Задача усвоения начал, или, иными словами, принципов[27], которые были положены древними и с которым были тесно связаны все последующие построения, развитие идей, концепций, напрямую связана с проблемой числа. Принцип, сфокусированный в числе, образует парадигму, т. е. единую теоретическую модель. Она представлена каноном как закрепленным образцом сознания. Архаическая семема числа, единая, по своей сути, для различных исторических эпох, может выражаться во множестве разнообразных и часто противоположных системах, сохраняя при этом свою изначальную целостность. По утверждению С. Н. Трубецкого, «древо человеческого познания пребывает единым во всех своих разветвлениях»[28]. Единство архаической семемы числа сохраняется в отношении к числу как парадигме сакрального образа. Поэтому образно-числовой канон представляет собой универсалию сакральной традиции.

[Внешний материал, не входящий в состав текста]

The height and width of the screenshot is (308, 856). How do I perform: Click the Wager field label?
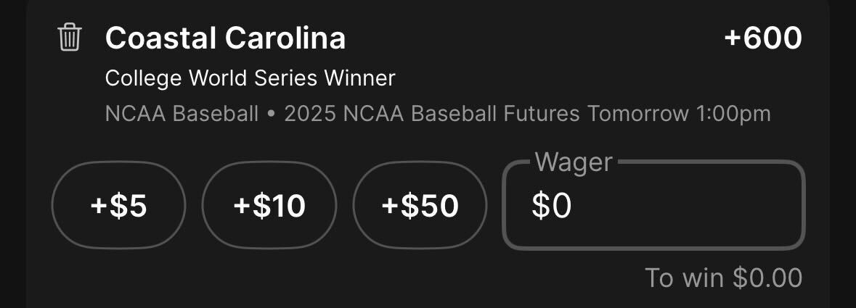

По Платону, всякое «творение должно быть создано в соответствии с первообразом», внутреннее устроение объекта должно быть правильно организовано, что обеспечивает «некая объединяющая связь… эту задачу наилучшим образом выполняет пропорция»[29]. Пропорция является своего рода утверждением гармонической числовой парадигмы мироустроения. Однако в этой трактовке Платона упускается самое главное условие «соответствия с первообразом», а именно соответствие на уровне
Для культового зодчества «принципы»[30] опираются на каноны в самом широком смысле слова. Принципы, как правило, озвучиваются каноном, который, в свою очередь, имеет несколько моментов самораскрытия. Последнее всякий раз вызывает смешение понятий, приводящих к выхолощенному представлению о каноне как следовании некоторым творческим «привычкам» или характерным чертам какого-либо стилистического направления. При этом опускается изначальное смысловое ядро канона, представленное формой принципиальной установки, которая в самом предельном значении опирается на семантику сакрального числа. Как бы ни был спорен вопрос канона в культовом зодчестве, его необходимо изучать, потому что он является наиболее значимым, когда речь идет о традиционной системе наследования опыта.

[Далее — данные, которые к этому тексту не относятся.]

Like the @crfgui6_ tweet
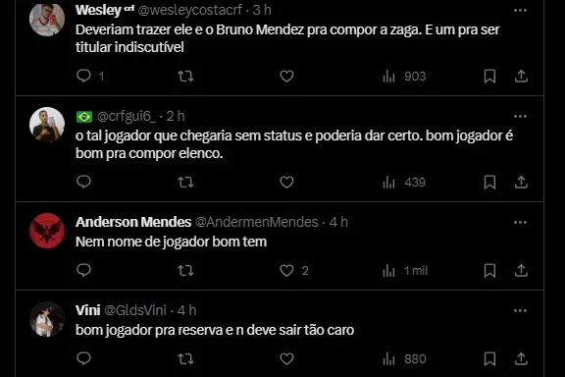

В духовных культурах прошлого использовались числа, за которыми закреплялись конкретные значения, эти числа составляли догматическую основу древнего мировоззрения. Отсюда — представление о мистическом значении чисел и числовых отношений, проявляющееся как коллективный феномен. Традиционно отдельный смысл числа не сводился к какому-либо одному значению, а скорее представлял собою многоплановую и многогранную семантическую структуру, содержание которой в каждом конкретном случае — в зависимости от объективно-субъективных факторов контекста — могло предстать как более или менее однозначное. Число играло первостепенную роль в ритуальных и культовых обрядах, в фольклорных литературных текстах. Причину такого отношения к числу исследователи видят в том, что «число и счет были сакрализованными средствами»[31]. С их помощью воспроизводилась структура Космоса. Такая необходимость, как известно, возникала всякий раз при возведении храмов и городов. Именно тогда сакральные числа выступали в качестве парадигмы.

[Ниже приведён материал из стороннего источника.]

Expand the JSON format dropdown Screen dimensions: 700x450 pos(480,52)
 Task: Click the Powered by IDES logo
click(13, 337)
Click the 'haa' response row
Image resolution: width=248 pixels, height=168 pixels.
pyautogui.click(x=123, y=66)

Ближневосточные и платонические идеи числа проникли в раннехристианскую догматику. Развивающаяся греко-византийская христианская традиция включала в сферу своих интересов разработку образно-символической интерпретации чисел. Большое внимание числовому символизму уделяли александрийские экзегеты. Известные христианские философы II и III вв. Ориген и Климент Александрийский разработали особый символико-аллегорический метод толкования числовых кодов священных текстов. Перво-принципы в толковании раннехристианских апологетов, которые описывает, например, Климент Александрийский, базируются на числовом и астрологическом символизме (семь планет или небес, управляющие этим миром; Восьмое небо, обитель Софии; 12 знаков зодиака как символ двенадцати апостолов и др.)[32]. Подчинение числовым отношениям структурности макро- и микрокосмоса в их временной и пространственной протяженности отображено в таких книгах, как «Минея служебная» («Лик звезд седмочислен»), «Богословие св. Иоанна Дамаскина» («Глаголят, что у сего мира седьмой век»).